▸ **TEXTE SOURCE**:
──────────────────────────────
Présenté à la Berlinale 2024, Tu ne mentiras point marque les retrouvailles à l’écran de Cillian Murphy, fraîchement oscarisé, et du réalisateur belge Tim Mielants, après leur collaboration sur la série anthologique Peaky Blinders.
Tu ne mentiras point est l’adaptation cinématographique du roman éponyme de Claire Keegan, publié en 2020 et inspiré des drames liés aux couvents de la Madeleine en Irlande. A savoir, des institutions catholiques à l’origine d’abus moraux et physiques envers des jeunes femmes considérées comme étant des dérives de la société.
Le film s’articule ainsi autour de Bill Furlong (Cillian Murphy), un observateur externe de ces drames, se déroulant ici au couvent du bon Pasteur, et portant en lui le fardeau de l’orphelin. Cette production indépendante soutenue par des sociétés américaines, belges et irlandaises, s’accompagne du talent d’Enda Walsh, dramaturge renommé (auteur de Misterman, Ballyturk) et fidèle collaborateur de Murphy.
A travers la réalisation de ce film, Tim Mielants pose implicitement une question essentielle sur l’adaptation, au cinéma, de drames inspirés de faits réels. Dans un monde où l’information est accessible de mille façons (documentaires, podcasts d’informations, réseaux sociaux), comment rendre un récit aussi poignant que marquant ?
« Irlande, 1985. Modeste entrepreneur dans la vente de charbon, Bill Furlong (Cillian Murphy) tache de maintenir à flot son entreprise, et de subvenir aux besoins de sa famille. Un jour, lors d’une livraison au couvent de la ville, il fait une découverte qui le bouleverse. Ce secret longtemps dissimulé va le confronter à son passé et au silence complice d’une communauté vivant dans la peur. «

Entre silence et intensité
La force de Tu ne mentiras point repose sur son authenticité. Le spectateur est immédiatement plongé au sein d’une histoire riche et lourde de sens. Tim Mielants opte pour une mise en scène épurée, tournée en décors réels, dans la ville de New Ross. Il permet ainsi d’intégrer son propos dans l’étendue infinie des paysages irlandais, encapsulant la beauté glaciale de la nature avec les douleurs tues de son personnage principal. Par ailleurs, le spectateur s’implique aisément à cette petite vie de village où chacun semble connaître les souffrances de l’autre sans jamais les nommer.
──────────────────────────────
▸ **TRAVAIL À FAIRE**:
**A.** D'après la critique de Tu ne mentiras point, les affirmations suivantes sont-elles exactes ? (i) Le roman de Claire Keegan est paru en 2020. (ii) Le film a été tourné en studio. (iii) Bill Furlong travaille dans la vente de charbon. Répondez par oui ou par non pour chacune, en citant les mots du texte qui tranchent.
**B.** Prolongez la critique de Tu ne mentiras point en reprenant après sa dernière phrase.

▸ **DONNÉES DISPONIBLES**:
──────────────────────────────
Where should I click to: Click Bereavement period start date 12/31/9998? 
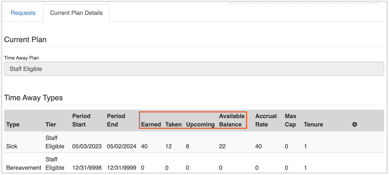(x=87, y=168)
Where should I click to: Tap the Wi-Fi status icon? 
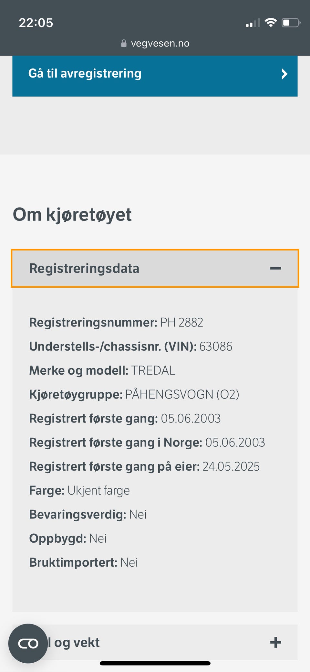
──────────────────────────────
▸ **RÉPONSES ATTENDUES**:
**A.**
(i) Oui : « roman éponyme de Claire Keegan, publié en 2020 ».
(ii) Non : « tournée en décors réels, dans la ville de New Ross ».
(iii) Oui : « Modeste entrepreneur dans la vente de charbon ».

**B.**
La narration épouse la retenue de Bill Furlong. Tu ne mentiras point regorge de plans fixes, figés soit une sur action déterminante, soit sur l’interprétation de son protagoniste qui libère et partage, de ce fait, ses troubles à celui qui l’observe à distance. Cillian Murphy délivre l’ensemble de ses émotions dans un mutisme si intense qu’il s’en dégage une force insaisissable dans son regard et dans sa gestuelle, où l’on peut ressentir la douleur de son impuissance face au malheur d’autrui.
L’intériorité comme moteur dramatique
Tim Mielants s’applique à dépeindre l’épuisement physique et émotionnel du protagoniste par l’intermédiaire de sa vie monotone, rigide et codifiée. La proximité des habitants du village s’oppose à l’éloignement sentimental de Bill qui souffre inlassablement d’une charge invisible sur ses épaules. En centrant son récit sur les conséquences émotionnelles de ce qu’il découvre, Tim Mielants détourne le regard du spectateur des faits eux-mêmes, pour l’inviter à en ressentir l’impact intime.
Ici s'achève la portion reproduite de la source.